"Unrecognized GPU UUID" error in nsys profiler

I’ve been trying to debug a CUPTI_ERROR_INVALID_DEVICE error I’ve been getting from other software. A complicating factor is that I have two versions of CUDA installed – I’m using CUDA runtime 11.8 and the included version of nsys to do this, but the “CUDA Driver” reported by nvidia-smi is 12.2, and my GPU driver is version 535.86.05.

I get the following error when trying to profile one of the CUDA demo scripts (report file attached):

Events fetch failed: Source ID=
Type=ErrorInformation (18)
 Error information:
 ProcessEventsError (4005)
  Properties:
  ErrorText (100)=/build/agent/work/323cb361ab84164c/QuadD/Host/Analysis/EventHandler/TraceEventHandler.cpp(562): Throw in function void QuadDAnalysis::EventHandler::TraceEventParser::operator()(const QuadDCommon::FlatComm::Cuda::Event&)
Dynamic exception type: boost::wrapexcept
std::exception::what: InternalErrorException
[QuadDCommon::tag_message*] = Unrecognized GPU UUID: f88f7016-d57c-1856-9eb9-7c200786f0ce

The profiler also says

Installed CUDA driver version (12.2) is not supported by this build of Nsight Systems. CUDA trace will be collected using libraries for driver version 11.8

Here’s my nsys status -e output:

Timestamp counter supported: Yes

CPU Profiling Environment Check

Root privilege: disabled
Linux Kernel Paranoid Level = 1
Linux Distribution = arch
Linux Kernel Version = 6.4.8-arch1-1: OK
Linux perf_event_open syscall available: OK
Sampling trigger event available: OK
Intel(c) Last Branch Record support: Available
CPU Profiling Environment (process-tree): OK
CPU Profiling Environment (system-wide): Fail

What is going wrong? Do I need to install an older version of the drivers?

report1.nsys-rep (181.2 KB)

This looks like a known issue with some versions of the CTK and some laptop GPUs.

There is a fix for with Nsys that shipped in 2023.3 (which just went live yesterday) so I would recommend that you download that and give it a try (Nsight Systems | NVIDIA Developer)

Thanks! That seems to have fixed the problem (though nsys status -e is still showing CPU Profiling Environment (system-wide): Fail).
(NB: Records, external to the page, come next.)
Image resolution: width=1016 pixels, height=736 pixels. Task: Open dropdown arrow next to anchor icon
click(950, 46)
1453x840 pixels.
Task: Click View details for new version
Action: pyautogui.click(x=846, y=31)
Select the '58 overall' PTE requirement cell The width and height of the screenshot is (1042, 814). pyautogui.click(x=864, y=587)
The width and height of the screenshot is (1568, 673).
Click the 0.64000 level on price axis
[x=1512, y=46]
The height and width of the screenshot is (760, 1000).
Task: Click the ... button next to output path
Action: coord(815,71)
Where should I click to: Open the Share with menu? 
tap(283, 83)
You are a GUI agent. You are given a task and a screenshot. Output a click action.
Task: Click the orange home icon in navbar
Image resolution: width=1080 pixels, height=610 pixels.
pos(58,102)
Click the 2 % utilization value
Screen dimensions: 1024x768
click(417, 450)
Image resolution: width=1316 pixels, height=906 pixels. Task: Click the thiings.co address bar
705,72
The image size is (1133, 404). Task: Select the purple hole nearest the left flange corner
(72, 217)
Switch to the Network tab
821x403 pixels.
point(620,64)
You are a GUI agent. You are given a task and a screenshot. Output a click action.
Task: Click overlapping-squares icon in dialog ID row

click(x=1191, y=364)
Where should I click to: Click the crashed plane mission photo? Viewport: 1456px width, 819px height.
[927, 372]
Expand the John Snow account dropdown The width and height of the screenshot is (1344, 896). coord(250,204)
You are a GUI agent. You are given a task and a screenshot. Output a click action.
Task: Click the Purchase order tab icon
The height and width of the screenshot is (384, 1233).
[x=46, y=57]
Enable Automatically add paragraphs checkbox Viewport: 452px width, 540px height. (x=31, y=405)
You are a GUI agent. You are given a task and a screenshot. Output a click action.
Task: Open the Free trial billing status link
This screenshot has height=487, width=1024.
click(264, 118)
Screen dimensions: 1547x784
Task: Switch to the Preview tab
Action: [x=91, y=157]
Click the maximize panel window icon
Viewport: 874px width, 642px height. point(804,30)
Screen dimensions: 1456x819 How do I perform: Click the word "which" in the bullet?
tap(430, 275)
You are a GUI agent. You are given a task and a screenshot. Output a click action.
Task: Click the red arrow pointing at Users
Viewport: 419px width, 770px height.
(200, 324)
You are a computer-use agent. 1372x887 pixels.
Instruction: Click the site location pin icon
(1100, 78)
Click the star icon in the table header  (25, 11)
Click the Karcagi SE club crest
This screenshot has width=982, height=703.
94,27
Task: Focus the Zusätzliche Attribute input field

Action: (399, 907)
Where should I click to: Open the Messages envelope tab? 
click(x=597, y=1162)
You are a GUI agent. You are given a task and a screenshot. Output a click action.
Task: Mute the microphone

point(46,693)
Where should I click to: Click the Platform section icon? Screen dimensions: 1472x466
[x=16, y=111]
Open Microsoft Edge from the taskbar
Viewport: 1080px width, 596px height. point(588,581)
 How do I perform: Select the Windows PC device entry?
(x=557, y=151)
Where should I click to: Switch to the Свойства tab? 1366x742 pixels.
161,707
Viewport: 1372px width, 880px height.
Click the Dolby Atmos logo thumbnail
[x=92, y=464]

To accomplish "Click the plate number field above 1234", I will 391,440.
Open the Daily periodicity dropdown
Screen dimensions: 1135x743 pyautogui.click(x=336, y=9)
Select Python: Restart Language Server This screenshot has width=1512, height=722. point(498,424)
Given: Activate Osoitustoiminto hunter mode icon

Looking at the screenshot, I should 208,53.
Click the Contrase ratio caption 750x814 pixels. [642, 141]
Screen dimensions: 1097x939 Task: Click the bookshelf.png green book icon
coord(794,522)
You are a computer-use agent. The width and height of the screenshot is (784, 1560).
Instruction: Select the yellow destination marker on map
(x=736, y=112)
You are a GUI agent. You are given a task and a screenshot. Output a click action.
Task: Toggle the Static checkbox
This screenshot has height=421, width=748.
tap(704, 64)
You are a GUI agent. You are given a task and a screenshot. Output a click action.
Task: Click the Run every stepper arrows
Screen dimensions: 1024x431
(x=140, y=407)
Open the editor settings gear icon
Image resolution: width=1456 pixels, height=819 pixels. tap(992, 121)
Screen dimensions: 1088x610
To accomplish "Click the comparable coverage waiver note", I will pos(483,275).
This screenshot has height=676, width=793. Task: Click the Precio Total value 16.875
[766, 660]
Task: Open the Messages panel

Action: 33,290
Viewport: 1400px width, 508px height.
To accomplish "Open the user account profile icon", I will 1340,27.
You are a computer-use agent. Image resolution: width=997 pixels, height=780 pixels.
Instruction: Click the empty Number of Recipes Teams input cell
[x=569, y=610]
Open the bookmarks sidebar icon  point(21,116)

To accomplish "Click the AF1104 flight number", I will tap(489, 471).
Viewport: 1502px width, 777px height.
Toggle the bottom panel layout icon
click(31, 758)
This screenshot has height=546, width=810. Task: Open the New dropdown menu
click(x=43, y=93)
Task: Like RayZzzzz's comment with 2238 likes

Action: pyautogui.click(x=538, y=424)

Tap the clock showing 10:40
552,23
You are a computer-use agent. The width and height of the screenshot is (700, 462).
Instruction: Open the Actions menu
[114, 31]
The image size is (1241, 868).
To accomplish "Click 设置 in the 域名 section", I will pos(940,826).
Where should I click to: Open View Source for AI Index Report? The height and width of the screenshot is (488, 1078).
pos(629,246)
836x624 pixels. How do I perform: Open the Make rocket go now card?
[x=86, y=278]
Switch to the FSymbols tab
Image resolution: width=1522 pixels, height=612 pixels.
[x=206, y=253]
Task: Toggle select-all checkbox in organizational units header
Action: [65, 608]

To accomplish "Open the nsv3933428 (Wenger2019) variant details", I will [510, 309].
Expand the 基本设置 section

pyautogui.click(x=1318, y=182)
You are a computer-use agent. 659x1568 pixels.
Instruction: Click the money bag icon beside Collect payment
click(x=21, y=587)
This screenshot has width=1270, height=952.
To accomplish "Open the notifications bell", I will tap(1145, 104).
Your paranoia level is set to 1, at that level you can get your own process tree backtraces, but you cannot get systemwide:

Paranoid Level CPU IP/backtrace Sampling process-tree mode CPU IP/backtrace Sampling system-wide mode CPU Context Switch Tracing process-tree mode CPU Context Switch Tracing system-wide mode Event Sampling system-wide mode
3 or greater not available not available not available not available not available
2 User mode IP/backtrace samples only not available available not available not available
1 Kernel and user mode IP/backtrace samples not available available not available not available
0, -1 Kernel and user mode IP/backtrace samples Kernel and user mode IP/backtrace samples available available hardware and OS events

Oh, that makes sense. Thank you for explaining!